Rubin et al (2000) developed a technique to place an MCP into porous polyethylene orbital implants at the time of enucleation.9 Nine out of 32 MCPs (28%) spontaneously exposed within the first 4 months, and there were no cases of infection, explantation, or gross MCP malposition in their series. In this study, we tried to place a titanium sleeve at the time of enucleation or evisceration. Three out of 30 sleeves (10%) spontaneously exposed within the first 2 months after original surgery. Rubin et al9found that pegs positioned less than 3 mm above the implant did not spontaneously expose, while pegs protruding 4 mm above the implant were much more likely to expose.9 In our case, we placed the sleeve 1–3 mm above the implant; that is why there was less sleeve exposure (10% as compared to 28%) in our study. The early exposure was not associated with major complications such as implant exposure, peg extrusion, or infection in this series. Only one sleeve loosening with hydroxyapatite spicules visible around the sleeve was found with increased discharge from the socket. Fortunately, no further hydroxyapatite exposure around the sleeve was found after 16 months of follow-up. Even though there is no further hydroxyapatite exposure for this case, we think that it would be better for the cases with early sleeve exposure to wait for a longer time to receive peg insertion, or more frequent outpatient visits should be followed if early peg insertion is really needed. Furthermore, in cases of primary placement of the sleeve or MCP, migration or rotation of the implants between its intraoperative and final postoperative position may result in decentration or misdirection of the sleeve or MCP. In Rubin's report, there was no malposition of MCP.9 In our study, two sleeves were found to be oblique positioned after conjunctival cutdown procedure. Fortunately, these two patients could be fit with a peg-coupled prosthesis with acceptable synchronized movements, and no more repositioning of the sleeve is needed.

The advantages of motility peg placement include increasing prosthetic motility (including small-angle conversational movement) and provide support of the prosthesis, which decreases the mechanical burden of the prosthesis on the lower eyelid. Several potential complications can occur after pegging the hydroxyapatite implant, including pyogenic granuloma, clicking sound, profuse discharge, conjunctival overgrowing peg, peg drilled on an angle and implant infection etc.7, 17, 18 In our study, all patients including 27 patients pursuing secondary exposure of the sleeve by conjunctival cutdown procedure and 3 patients with sleeve spontaneous exposure received peg-coupled prosthesis fitting. None of our patients experienced pyogenic granuloma, clicking sound, conjunctival overgrowing peg, and further implant infection. We also found that discharge from sockets with primary placement of the sleeve was much less than those with secondary placement of the sleeve and peg system in our previous report.18 It is possible that early vascular ingrowths around the primarily inserted sleeve may decrease discharge formation. Nevertheless, there were two sleeves with oblique position and one loosening sleeve noted in our series. Fortunately, these patients could be fit with a peg-coupled prosthesis without any further complications.

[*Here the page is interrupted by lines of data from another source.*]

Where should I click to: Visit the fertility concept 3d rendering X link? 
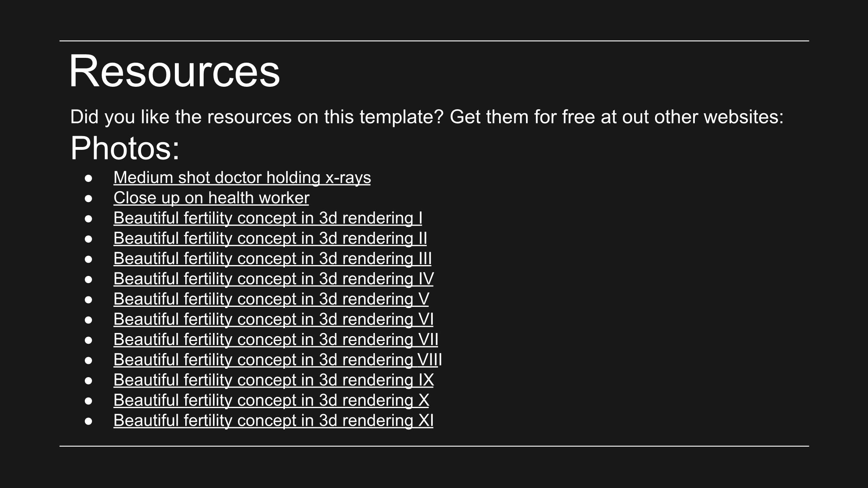271,400
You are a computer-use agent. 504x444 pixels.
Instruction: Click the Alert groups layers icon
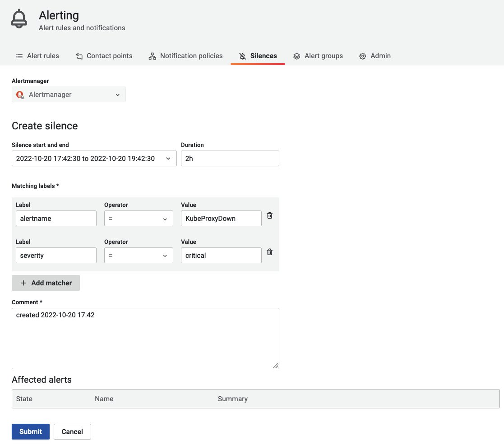(297, 56)
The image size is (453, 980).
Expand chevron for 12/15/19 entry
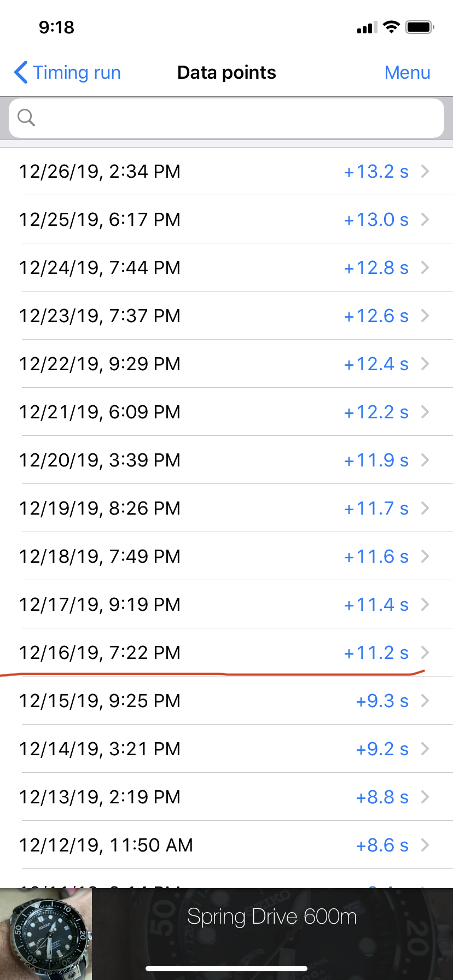click(x=425, y=701)
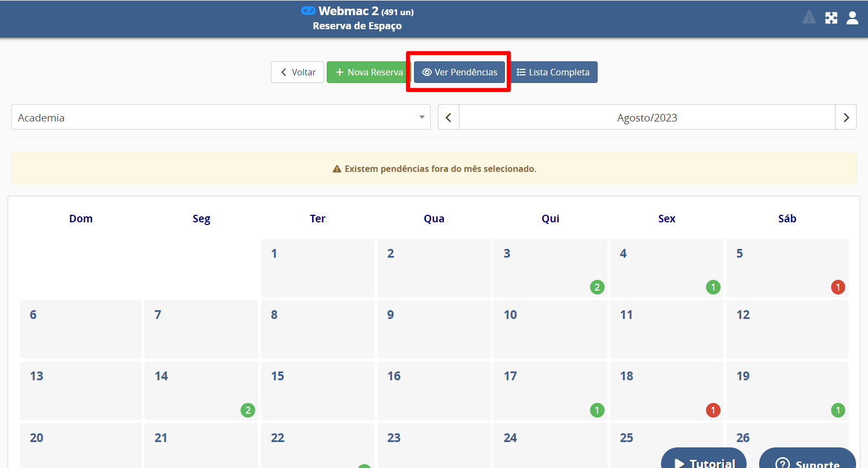The image size is (868, 468).
Task: Click the warning triangle icon in header
Action: [x=809, y=17]
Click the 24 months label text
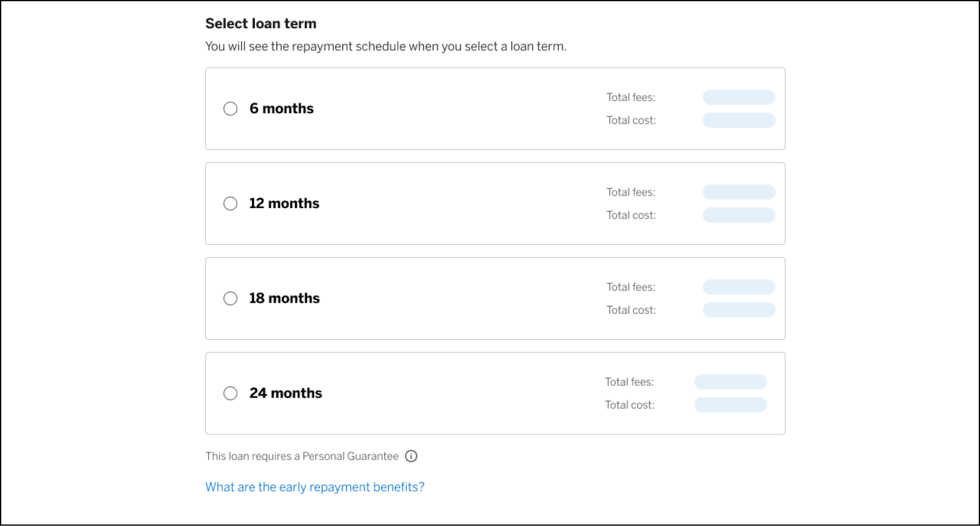Screen dimensions: 980x526 coord(286,393)
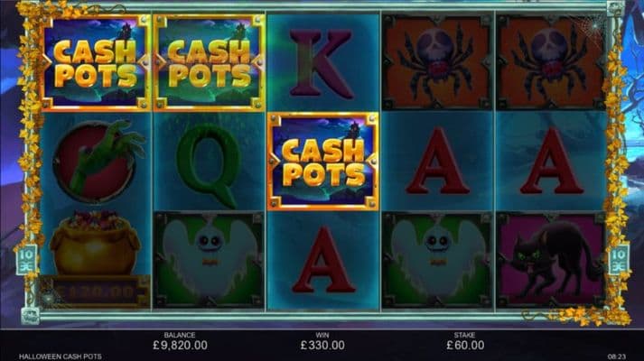644x361 pixels.
Task: Click the red A on bottom of reel three
Action: tap(323, 259)
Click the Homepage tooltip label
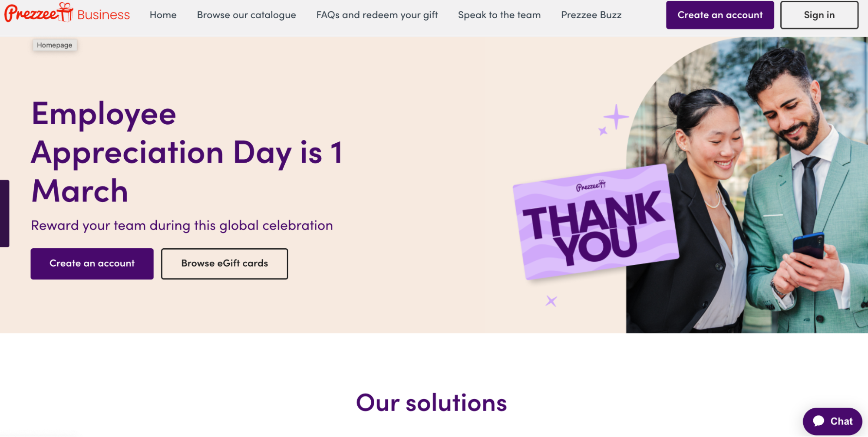 coord(55,45)
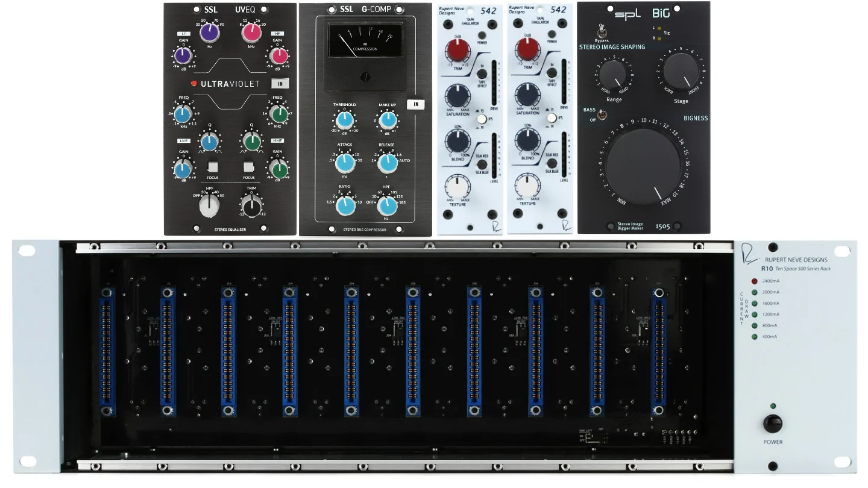Toggle the LMF FOCUS button on the UVEQ
The width and height of the screenshot is (868, 488).
click(x=212, y=166)
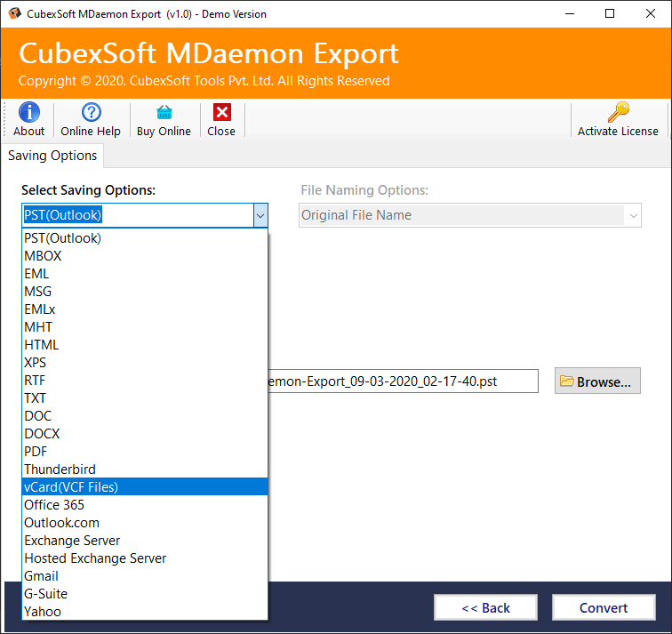This screenshot has height=634, width=672.
Task: Choose vCard(VCF Files) from the list
Action: click(71, 487)
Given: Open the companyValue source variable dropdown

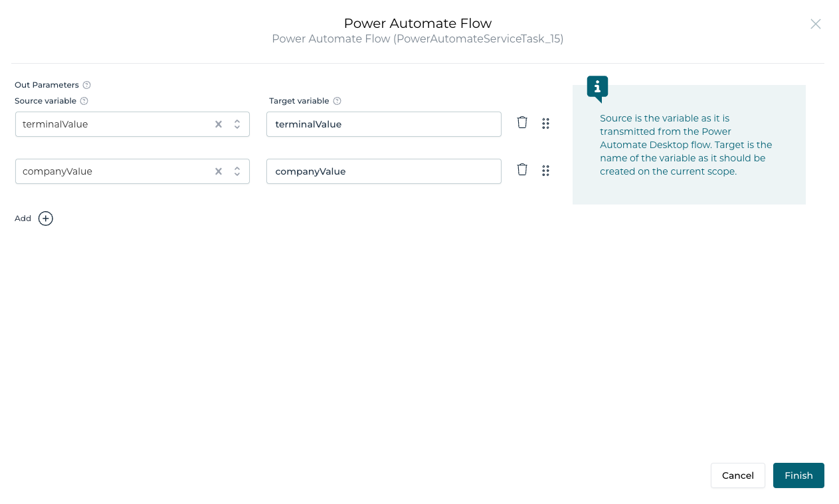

In conclusion, primary placement of the titanium sleeve is offered as a potential surgical option. Our study demonstrates the ease and predictability of this procedure with minimal complications. In selected patients, this procedure offers several advantages, including high patient acceptance, technical simplicity, and office-based conjunctival cutdown pegging procedure. By avoiding the expense of postoperative imaging study (to evaluate vascularization), secondary pegging surgery, and additional prosthetic modification and fitting, a more rapid and efficient rehabilitation is possible. Due to a rather short follow up time, additional long-term observations following primary placement of the titanium sleeve during enucleations or eviscerations are required.